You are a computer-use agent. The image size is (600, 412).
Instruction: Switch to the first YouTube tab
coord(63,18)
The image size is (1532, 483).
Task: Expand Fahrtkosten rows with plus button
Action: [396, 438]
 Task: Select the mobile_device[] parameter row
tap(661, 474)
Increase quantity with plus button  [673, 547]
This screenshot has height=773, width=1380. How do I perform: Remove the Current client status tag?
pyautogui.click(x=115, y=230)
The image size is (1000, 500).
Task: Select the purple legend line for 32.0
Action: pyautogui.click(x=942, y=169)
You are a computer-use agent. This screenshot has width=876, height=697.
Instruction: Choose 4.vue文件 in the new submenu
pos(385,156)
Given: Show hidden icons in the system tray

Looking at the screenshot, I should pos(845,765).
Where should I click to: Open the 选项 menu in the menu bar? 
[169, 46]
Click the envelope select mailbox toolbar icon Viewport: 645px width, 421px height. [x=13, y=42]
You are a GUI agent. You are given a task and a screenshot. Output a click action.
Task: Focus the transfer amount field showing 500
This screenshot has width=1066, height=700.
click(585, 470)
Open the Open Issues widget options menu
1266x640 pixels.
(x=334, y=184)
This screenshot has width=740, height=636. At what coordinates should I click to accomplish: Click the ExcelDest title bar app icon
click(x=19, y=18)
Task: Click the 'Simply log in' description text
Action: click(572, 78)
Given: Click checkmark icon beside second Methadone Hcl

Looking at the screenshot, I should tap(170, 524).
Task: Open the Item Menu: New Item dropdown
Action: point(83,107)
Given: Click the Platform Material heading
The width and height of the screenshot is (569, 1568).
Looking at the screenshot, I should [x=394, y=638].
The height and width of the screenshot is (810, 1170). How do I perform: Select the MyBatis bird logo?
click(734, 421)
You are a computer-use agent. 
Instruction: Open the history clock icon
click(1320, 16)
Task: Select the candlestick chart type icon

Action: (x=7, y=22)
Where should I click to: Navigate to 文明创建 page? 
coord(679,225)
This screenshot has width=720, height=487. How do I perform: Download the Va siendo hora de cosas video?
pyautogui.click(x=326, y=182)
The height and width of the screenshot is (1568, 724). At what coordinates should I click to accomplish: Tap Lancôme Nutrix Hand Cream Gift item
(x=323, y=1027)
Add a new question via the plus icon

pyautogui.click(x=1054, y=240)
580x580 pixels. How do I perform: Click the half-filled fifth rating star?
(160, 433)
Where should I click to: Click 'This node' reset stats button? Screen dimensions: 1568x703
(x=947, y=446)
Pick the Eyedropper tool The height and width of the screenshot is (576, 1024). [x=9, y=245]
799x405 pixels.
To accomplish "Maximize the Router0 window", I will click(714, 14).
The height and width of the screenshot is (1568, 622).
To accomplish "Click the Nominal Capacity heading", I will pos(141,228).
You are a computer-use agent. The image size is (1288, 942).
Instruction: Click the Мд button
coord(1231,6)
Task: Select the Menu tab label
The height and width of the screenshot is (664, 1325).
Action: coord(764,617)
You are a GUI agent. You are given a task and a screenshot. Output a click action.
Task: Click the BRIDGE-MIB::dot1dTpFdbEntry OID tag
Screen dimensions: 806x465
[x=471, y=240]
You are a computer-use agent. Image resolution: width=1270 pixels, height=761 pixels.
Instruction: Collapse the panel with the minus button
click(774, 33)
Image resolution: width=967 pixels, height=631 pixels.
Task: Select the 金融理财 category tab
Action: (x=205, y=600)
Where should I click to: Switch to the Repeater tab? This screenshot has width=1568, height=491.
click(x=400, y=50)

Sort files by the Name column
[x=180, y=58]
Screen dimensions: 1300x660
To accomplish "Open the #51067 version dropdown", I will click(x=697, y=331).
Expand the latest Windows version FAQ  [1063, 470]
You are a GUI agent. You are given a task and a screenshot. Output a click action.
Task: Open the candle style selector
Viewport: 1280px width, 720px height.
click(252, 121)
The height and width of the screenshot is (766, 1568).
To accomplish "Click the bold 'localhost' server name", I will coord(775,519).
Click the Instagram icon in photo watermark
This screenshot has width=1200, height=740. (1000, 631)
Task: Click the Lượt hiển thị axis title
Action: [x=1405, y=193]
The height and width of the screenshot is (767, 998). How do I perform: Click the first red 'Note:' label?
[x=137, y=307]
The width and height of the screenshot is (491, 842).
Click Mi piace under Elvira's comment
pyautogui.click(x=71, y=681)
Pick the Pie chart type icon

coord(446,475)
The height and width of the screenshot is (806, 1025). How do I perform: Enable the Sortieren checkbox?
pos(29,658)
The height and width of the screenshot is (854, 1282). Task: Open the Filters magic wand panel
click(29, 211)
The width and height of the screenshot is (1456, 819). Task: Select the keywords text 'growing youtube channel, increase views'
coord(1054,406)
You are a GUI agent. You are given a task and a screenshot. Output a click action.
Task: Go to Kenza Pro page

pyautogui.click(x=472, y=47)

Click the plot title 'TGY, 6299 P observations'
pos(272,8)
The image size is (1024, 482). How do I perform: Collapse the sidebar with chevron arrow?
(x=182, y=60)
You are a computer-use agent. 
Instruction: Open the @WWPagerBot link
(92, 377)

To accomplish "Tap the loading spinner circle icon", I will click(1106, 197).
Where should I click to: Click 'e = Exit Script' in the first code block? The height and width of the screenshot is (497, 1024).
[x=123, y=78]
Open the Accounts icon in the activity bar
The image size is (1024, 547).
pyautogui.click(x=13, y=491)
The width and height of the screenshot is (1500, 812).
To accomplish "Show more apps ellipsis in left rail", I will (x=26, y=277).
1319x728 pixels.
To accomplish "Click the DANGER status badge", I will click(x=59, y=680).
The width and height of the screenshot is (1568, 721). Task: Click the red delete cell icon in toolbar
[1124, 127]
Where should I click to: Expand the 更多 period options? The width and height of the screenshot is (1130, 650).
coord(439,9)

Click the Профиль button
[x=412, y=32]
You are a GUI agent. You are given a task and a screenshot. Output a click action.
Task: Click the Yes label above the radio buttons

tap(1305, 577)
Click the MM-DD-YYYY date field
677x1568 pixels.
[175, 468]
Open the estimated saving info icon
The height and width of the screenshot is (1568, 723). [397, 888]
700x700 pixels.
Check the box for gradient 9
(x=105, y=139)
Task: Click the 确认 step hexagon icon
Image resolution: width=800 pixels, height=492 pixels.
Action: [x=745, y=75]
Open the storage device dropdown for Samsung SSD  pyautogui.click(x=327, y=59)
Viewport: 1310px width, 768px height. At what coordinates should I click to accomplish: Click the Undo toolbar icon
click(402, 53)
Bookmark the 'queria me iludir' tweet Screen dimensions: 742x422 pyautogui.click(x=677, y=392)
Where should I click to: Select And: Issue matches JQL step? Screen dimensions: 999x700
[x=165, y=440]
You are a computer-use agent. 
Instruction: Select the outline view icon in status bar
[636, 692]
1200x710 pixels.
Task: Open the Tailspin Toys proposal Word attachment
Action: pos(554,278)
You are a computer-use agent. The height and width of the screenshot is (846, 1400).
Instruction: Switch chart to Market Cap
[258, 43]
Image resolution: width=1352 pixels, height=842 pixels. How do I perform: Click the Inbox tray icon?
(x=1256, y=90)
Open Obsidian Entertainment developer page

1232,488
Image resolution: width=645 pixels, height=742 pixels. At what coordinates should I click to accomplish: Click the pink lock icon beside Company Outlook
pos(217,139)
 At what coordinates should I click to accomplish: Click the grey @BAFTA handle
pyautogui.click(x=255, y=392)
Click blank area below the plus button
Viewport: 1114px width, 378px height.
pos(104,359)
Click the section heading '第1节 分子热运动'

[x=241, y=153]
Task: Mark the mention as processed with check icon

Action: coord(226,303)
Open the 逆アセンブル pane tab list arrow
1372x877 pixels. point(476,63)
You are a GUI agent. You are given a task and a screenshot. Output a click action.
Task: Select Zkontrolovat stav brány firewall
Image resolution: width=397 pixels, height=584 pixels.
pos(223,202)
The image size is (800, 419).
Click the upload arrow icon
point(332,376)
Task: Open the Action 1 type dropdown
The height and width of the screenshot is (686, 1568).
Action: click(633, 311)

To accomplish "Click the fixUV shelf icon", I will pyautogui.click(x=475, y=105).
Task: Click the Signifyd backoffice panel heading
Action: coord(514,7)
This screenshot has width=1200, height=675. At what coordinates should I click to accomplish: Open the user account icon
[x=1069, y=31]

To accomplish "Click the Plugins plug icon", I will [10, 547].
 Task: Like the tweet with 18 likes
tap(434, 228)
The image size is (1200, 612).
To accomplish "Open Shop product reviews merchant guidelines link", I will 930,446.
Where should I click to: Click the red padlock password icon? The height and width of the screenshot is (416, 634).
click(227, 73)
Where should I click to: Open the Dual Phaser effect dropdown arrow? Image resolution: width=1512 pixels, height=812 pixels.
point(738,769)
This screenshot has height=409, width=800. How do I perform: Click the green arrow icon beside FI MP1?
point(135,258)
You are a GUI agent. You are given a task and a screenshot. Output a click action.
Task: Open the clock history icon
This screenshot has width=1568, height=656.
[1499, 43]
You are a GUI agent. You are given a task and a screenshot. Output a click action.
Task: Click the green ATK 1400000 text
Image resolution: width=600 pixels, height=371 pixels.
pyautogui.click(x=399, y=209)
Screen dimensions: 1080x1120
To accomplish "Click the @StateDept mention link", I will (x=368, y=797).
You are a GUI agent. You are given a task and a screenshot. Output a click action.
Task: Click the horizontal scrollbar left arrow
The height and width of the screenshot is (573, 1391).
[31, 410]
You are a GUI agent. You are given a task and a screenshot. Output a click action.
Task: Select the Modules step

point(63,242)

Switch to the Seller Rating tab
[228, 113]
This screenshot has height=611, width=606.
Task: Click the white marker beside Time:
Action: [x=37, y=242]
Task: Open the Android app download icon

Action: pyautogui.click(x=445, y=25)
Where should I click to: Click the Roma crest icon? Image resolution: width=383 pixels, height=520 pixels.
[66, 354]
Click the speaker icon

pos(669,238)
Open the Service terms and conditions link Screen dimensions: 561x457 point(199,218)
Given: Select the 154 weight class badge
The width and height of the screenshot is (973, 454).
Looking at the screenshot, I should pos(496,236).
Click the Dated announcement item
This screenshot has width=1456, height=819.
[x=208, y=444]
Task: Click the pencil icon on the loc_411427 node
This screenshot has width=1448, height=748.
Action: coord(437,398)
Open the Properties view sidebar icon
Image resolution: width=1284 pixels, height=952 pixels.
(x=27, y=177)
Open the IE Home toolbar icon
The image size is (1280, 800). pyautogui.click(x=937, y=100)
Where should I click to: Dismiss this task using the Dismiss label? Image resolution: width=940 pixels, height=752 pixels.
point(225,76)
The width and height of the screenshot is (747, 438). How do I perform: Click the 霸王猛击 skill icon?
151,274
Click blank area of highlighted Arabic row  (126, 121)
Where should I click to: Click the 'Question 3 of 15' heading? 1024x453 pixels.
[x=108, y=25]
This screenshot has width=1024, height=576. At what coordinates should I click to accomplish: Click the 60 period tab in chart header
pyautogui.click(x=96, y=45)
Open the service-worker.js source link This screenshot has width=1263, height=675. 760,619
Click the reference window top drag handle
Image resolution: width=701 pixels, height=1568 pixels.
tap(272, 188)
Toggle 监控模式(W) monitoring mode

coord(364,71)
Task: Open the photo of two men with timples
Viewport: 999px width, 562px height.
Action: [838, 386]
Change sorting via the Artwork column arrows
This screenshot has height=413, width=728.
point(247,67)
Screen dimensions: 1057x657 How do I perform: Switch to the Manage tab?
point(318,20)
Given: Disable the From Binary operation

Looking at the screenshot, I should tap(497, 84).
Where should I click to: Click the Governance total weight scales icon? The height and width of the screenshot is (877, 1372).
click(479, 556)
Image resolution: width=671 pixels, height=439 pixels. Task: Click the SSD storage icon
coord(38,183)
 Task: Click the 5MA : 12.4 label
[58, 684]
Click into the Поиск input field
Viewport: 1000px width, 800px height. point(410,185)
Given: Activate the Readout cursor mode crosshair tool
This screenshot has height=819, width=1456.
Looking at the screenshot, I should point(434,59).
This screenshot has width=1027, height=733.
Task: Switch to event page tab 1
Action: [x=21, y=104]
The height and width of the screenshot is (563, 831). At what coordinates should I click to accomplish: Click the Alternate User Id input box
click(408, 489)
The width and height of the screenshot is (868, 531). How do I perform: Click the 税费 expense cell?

========

• **EXERCISE**: Whenever the word "badge" shows up in a line of the entries above, copy that line.

• **OUTPUT FOR THIS EXERCISE**:
To accomplish "Click the DANGER status badge", I will click(x=59, y=680).
Given: Select the 154 weight class badge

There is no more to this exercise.